**Supplied data**
################

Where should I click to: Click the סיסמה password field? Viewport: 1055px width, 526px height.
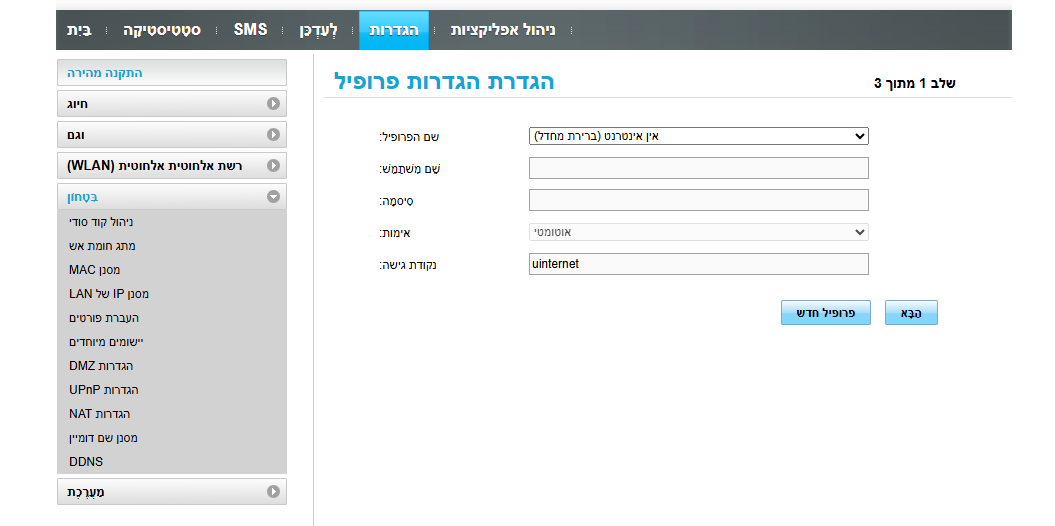coord(698,200)
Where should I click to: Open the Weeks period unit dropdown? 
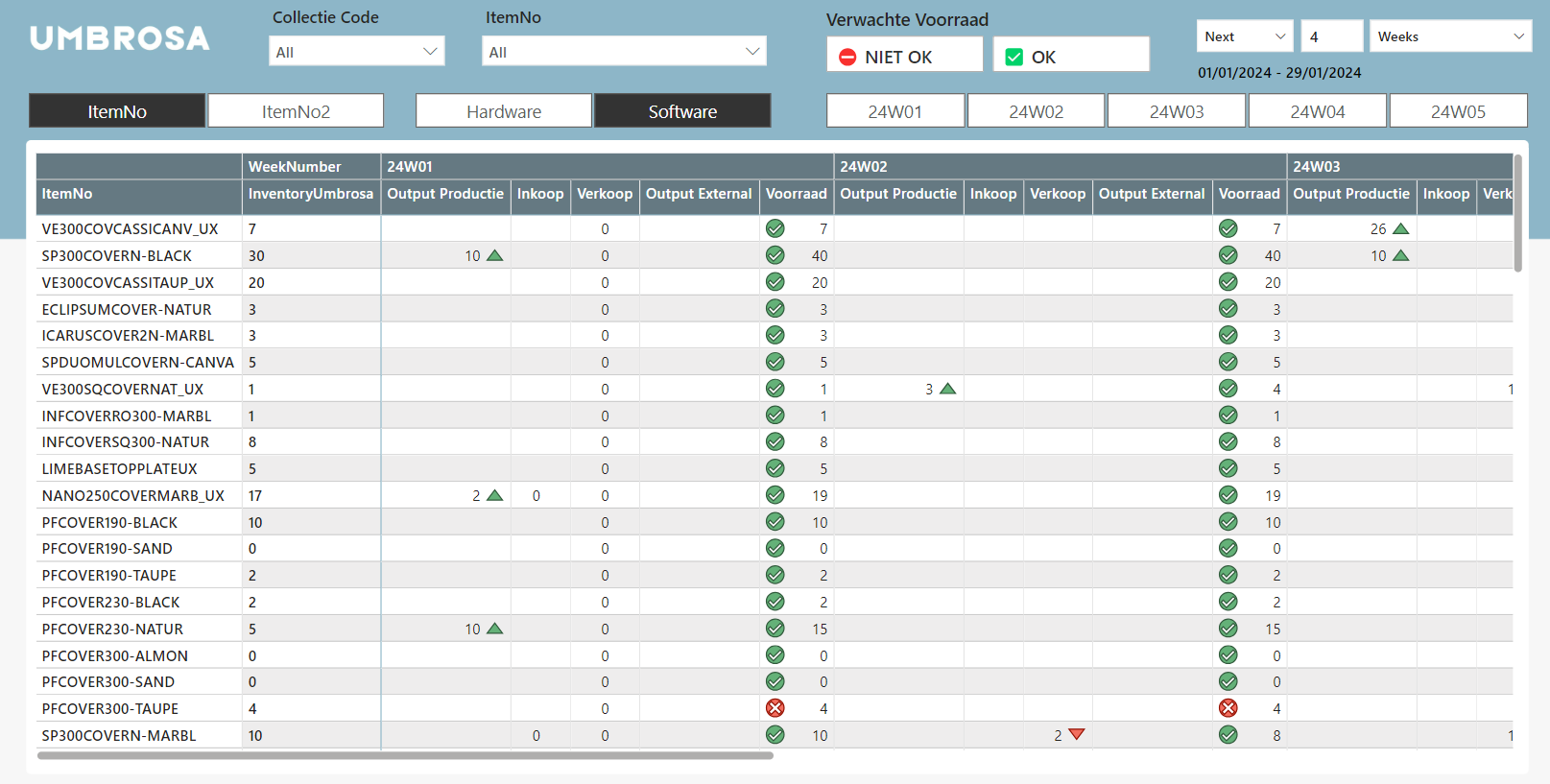tap(1450, 36)
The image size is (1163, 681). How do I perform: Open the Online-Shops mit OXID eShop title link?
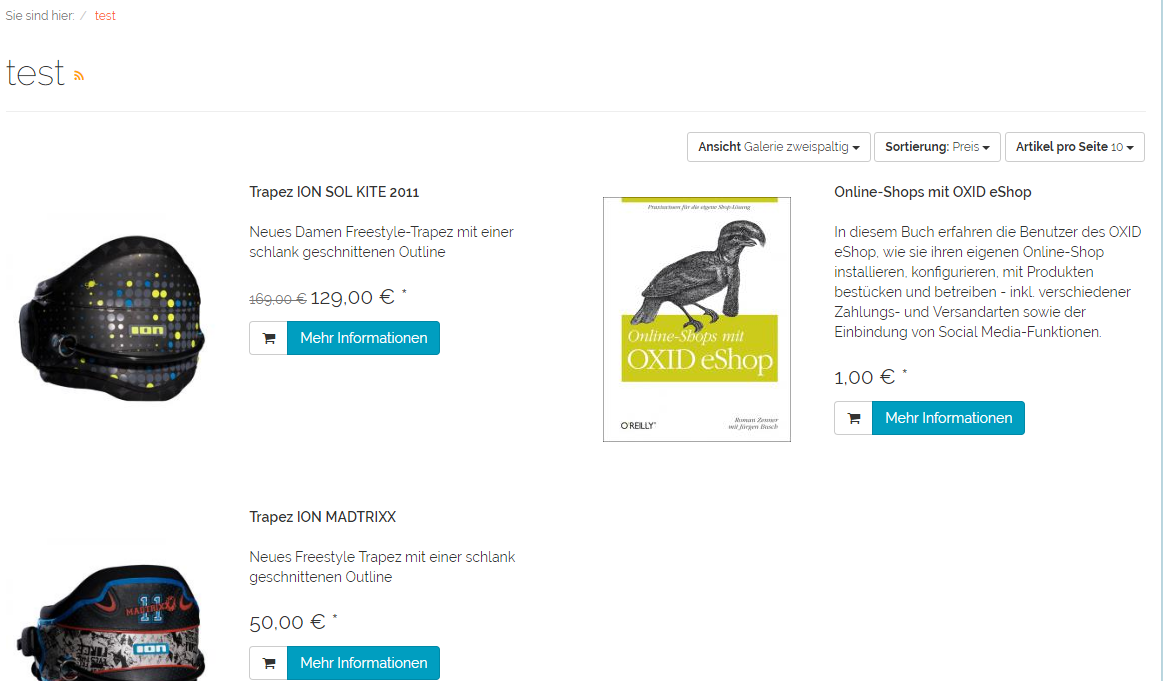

################

**Exercise instructions**
When a line carries an image, skip the image and repeat everything else above exactly as written.

**Answer section**
Where should I click to: Click the סיסמה password field? Viewport: 1055px width, 526px height.
coord(698,200)
Where should I click to: Open the Weeks period unit dropdown? 
tap(1450, 36)
The image size is (1163, 681). How do I perform: Open the Online-Shops mit OXID eShop title link?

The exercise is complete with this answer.